Pie Palooza, the celebration of local ingredients as reconceived residing atop a flaky crust, is not just all about the pie. It's also a benefit event for the REAP Food Group, and it completed its most successful turn this past Sunday at larger digs in the Goodman Community Center.
The 5th annual event ran from 9:30 a.m. until about 2 p.m. "We served over 900 slices of pie in just over 3 hours," reports REAP Food Group Executive Director Miriam Grunes. "In all, we served 450 people." The funds go toward REAP programs, including promoting healthy foods in schools.
With this fifth version, says Grunes, everything went smoothly. The pie donors "understand the event and they're so excited. The bakers really seem to love it, and they have a lot of fun." And the pie selection was impressive.
It works like this: advance tix are sold for three seatings (9:30, 10:30, and 11:30 a.m.) with a final 12:30 p.m. seating reserved for walk-ups. This reduces the chance that the lines for pie are crazy and ensures that everyone has a place to sit down. Even so, the pie line can be a place of not inconsiderable panic. With an array of different pies and no opportunity to say, as one might at a family holiday dinner, "I'll have a teeny sliver of them all," the pressure to "pick the right one" -- well, two, everybody gets two pieces of pie -- is the main factor that slows down the line.
It's not mandatory to pick one savory and one sweet slice.

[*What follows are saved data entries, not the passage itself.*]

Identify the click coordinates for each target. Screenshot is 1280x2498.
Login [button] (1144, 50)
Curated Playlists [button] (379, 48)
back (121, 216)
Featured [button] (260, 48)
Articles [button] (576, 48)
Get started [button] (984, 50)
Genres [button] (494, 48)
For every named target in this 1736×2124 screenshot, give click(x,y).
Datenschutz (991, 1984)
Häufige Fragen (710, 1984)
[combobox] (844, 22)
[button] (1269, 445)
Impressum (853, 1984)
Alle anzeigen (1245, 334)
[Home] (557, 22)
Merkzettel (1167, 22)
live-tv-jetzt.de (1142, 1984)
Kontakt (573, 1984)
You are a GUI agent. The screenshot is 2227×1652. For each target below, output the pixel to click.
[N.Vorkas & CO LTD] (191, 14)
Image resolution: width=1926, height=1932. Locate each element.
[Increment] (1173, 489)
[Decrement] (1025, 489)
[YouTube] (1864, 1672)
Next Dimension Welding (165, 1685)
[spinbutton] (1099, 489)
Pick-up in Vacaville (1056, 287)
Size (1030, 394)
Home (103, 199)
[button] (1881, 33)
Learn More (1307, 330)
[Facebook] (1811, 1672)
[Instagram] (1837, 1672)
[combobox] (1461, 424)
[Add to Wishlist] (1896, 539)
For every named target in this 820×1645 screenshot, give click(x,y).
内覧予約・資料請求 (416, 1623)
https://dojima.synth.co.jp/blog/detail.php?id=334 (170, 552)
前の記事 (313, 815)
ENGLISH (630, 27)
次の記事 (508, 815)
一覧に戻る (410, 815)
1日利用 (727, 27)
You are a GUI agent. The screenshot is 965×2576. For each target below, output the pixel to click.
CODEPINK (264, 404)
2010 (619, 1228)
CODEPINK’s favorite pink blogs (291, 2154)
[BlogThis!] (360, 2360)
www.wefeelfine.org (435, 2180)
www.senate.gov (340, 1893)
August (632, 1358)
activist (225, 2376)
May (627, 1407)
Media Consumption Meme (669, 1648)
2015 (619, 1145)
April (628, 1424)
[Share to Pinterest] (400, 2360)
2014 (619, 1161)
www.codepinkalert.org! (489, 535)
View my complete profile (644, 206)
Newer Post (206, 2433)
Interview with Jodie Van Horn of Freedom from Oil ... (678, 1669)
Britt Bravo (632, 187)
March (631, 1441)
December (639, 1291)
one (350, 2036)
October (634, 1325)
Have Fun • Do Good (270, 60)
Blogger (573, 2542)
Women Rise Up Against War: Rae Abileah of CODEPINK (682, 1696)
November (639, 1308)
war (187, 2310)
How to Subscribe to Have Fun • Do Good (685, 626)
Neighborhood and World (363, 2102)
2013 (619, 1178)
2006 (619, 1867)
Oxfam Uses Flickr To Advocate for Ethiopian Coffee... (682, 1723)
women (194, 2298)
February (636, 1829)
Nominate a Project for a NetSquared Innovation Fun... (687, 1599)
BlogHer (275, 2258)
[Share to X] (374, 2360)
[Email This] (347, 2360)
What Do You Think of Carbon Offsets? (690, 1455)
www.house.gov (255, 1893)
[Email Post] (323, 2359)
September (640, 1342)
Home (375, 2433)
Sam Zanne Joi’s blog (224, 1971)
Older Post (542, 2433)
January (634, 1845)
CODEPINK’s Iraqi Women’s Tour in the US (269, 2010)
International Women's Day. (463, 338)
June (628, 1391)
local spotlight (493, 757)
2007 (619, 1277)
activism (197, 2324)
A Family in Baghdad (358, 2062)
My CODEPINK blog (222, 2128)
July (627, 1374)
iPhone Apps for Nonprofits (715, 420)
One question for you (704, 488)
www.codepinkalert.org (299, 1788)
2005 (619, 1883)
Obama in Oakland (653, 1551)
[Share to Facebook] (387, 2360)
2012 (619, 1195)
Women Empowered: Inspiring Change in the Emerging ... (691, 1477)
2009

Two pieces of pie are your birthright, and it doesn't matter which type they are. An additional piece of pie could be purchased on a whim for $5.
Not every pie is always available. REAP Food Group Executive Director Miriam Grunes admits she didn't get pieces of some of the pies she'd had her eyes on. A wild rice and spinach quiche with blue cheese and caramelized onions from the Mermaid Cafe was quite popular, says Grunes, but I didn't see it; nor did I catch the black bean and tomatillo pie or the Moroccan nut pie.
I ended up with a slice of the leek mushroom strata (which is, arguably, not a pie at all, as it lacked a crust) from Crema Cafe and the pecan-sweet potato-cranberry pie from L'Etoile. The hit in my group of four pie-eaters, though, was the spaghetti pancetta pie from Lombardino's. A simple side salad of fresh greens dressed with a light vinaigrette, prepared by REAP supporter (and Isthmus contributor) Terese Allen offset the pastries. Apple cider and coffee were also included in the price of the ticket.
At least for this participant, Pie Palooza produced the overwhelming need to make a pie from scratch. So far I've dragged out the pie plates from the top shelf of the cupboard and located the index card with my Aunt Betty's special pie crust recipe. Now all I have to do is stop poring over recipes and decide on what to actually bake.